- **Stated goal**
Write the part of the listing below as a numbered list, starting with the line containing "The image size is (1456, 817)." and ending with the line containing "[x=311, y=799]", both lines included. Skip blank lines and leave out the pictures.

- **Excerpted data**
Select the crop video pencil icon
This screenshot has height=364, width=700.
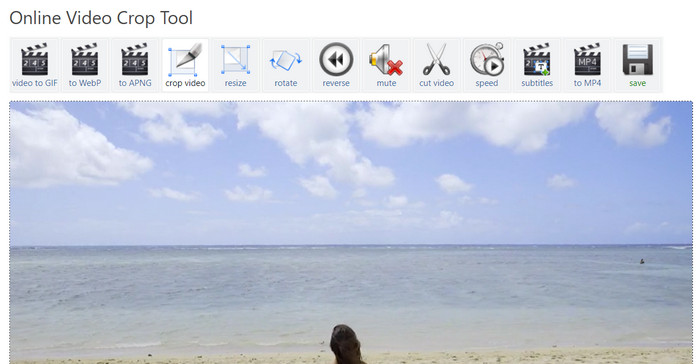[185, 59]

---

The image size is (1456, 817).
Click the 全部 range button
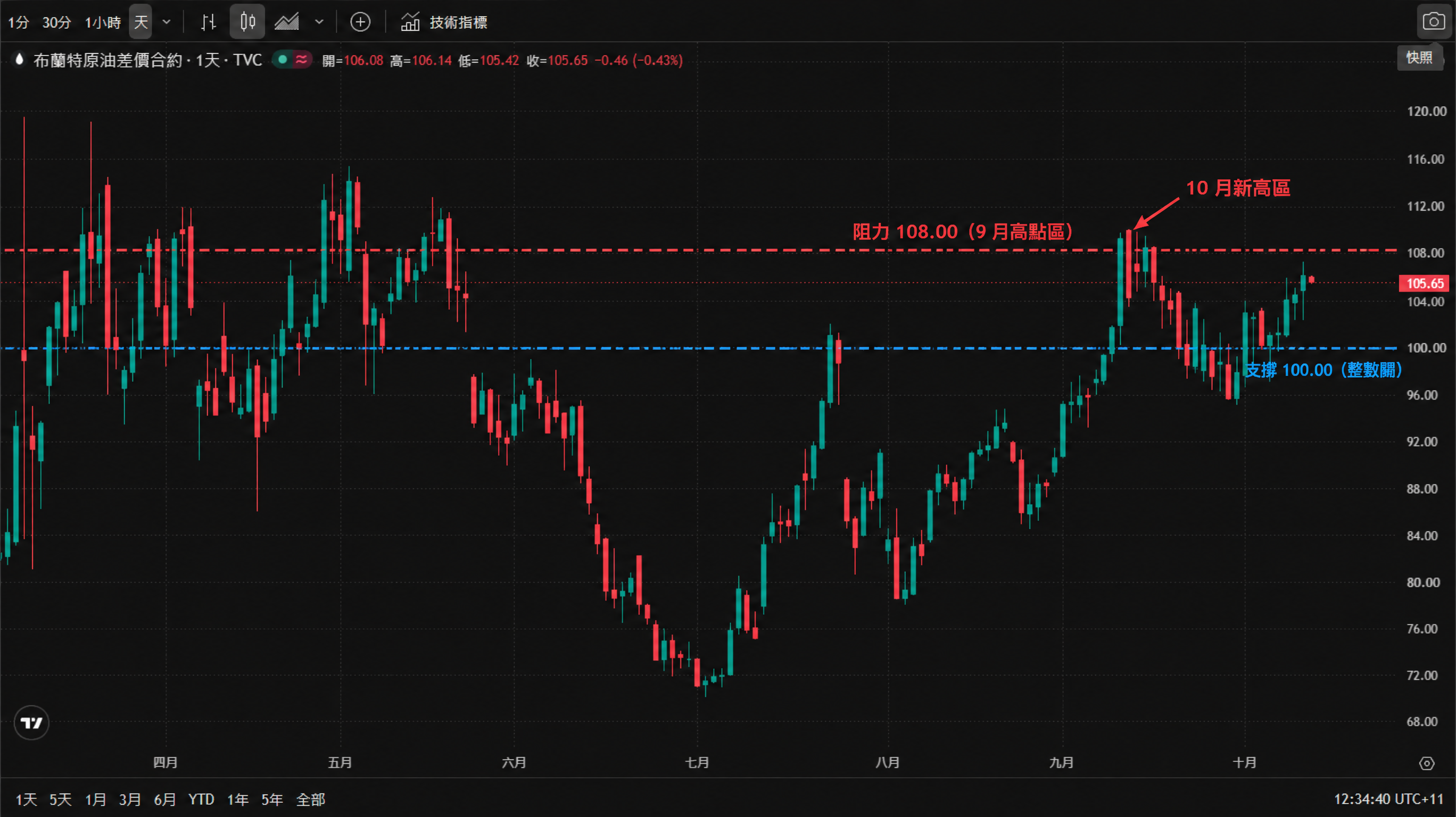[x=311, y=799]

- **Response to the task**
1. The image size is (1456, 817).
2. Click the 全部 range button
3. [x=311, y=799]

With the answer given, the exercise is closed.